A panel of medical advisers to Canada's health department on Thursday recommended that the
arthritis drug Vioxx be returned to the market.
Merck withdrew Vioxx from all markets Sept. 30 after noting that clinical tests showed that patients taking the drug for more than 18 months had an increased risk of cardiovascular problems.
The panel's recommendation by a vote of 12-1 will be reviewed by the health department, Health Canada. If Merck wants to sell Vioxx again in Canada, it must submit a new application, Health Canada said Thursday.
The department said its review would pay close attention "to the safe labeling issued raised by the panel."
A Merck spokesman said Thursday that his company hasn't decided whether to bring Vioxx back to the Canadian market or any other market. Merck will discuss the matter with Health Canada, and it is continuing its discussions with the Food and Drug Administration, he said.

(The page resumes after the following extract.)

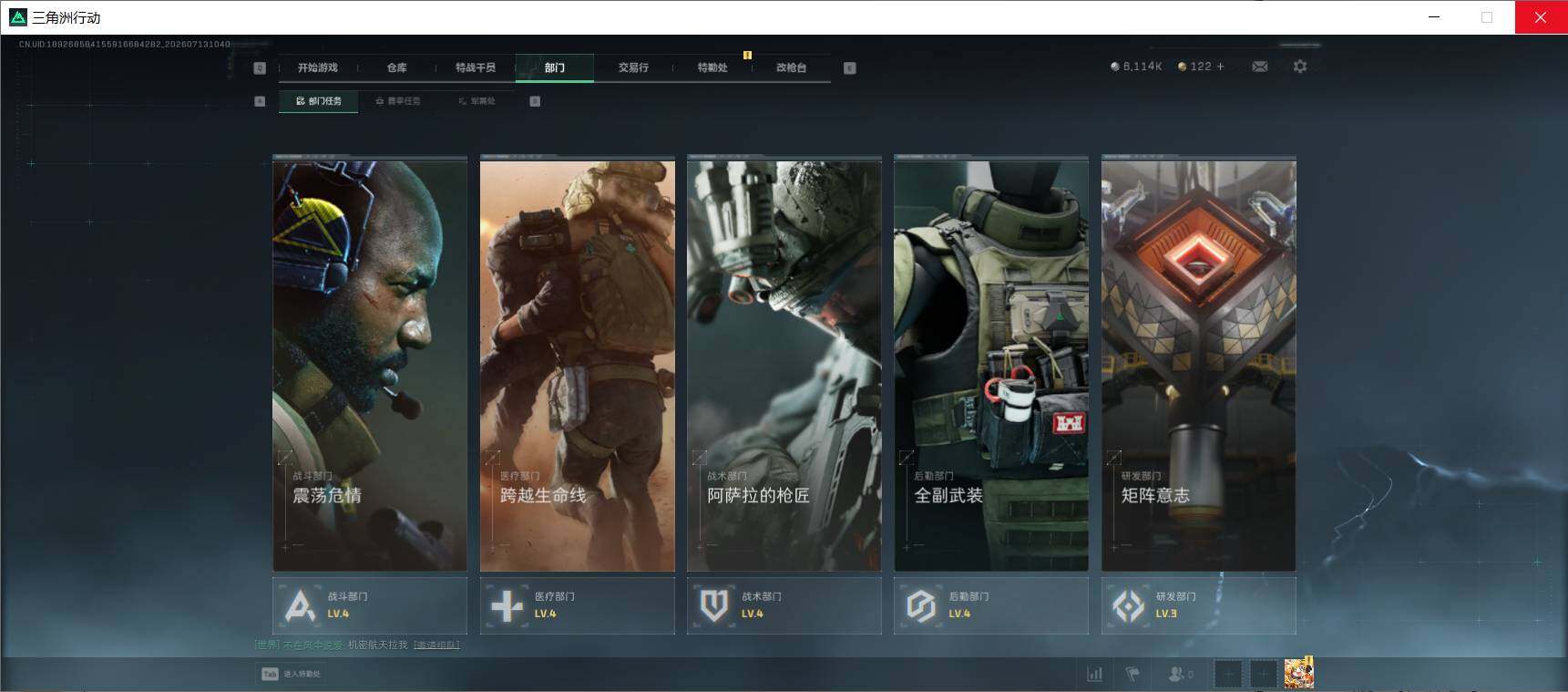The height and width of the screenshot is (692, 1568).
Task: Switch to the 交易行 tab
Action: coord(633,67)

The Canadian advisory panel also voted unanimously that Celebrex, a
arthritis drug, continue to be marketed.
However, it voted 8 to 5 against another Pfizer arthritis drug, Bextra, being allowed back on the market because "there was not sufficient information available about cardiovascular risk." The majority also opposed Bextra because of the risk of a rare but potentially dangerous skin disorder associated with the drug. The Bextra supporters on the panel said the drug should be allowed on the market as a pain reliever for patients for whom other medications had failed.
Pfizer suspended sales of Bextra and in the U.S. and foreign markets in April after the FDA said "the overall risk vs. benefit profile for the drug is unfavorable." Pfizer said it disagreed with the FDA, adding that it would discuss with regulators the circumstances for which Bextra might return to the market.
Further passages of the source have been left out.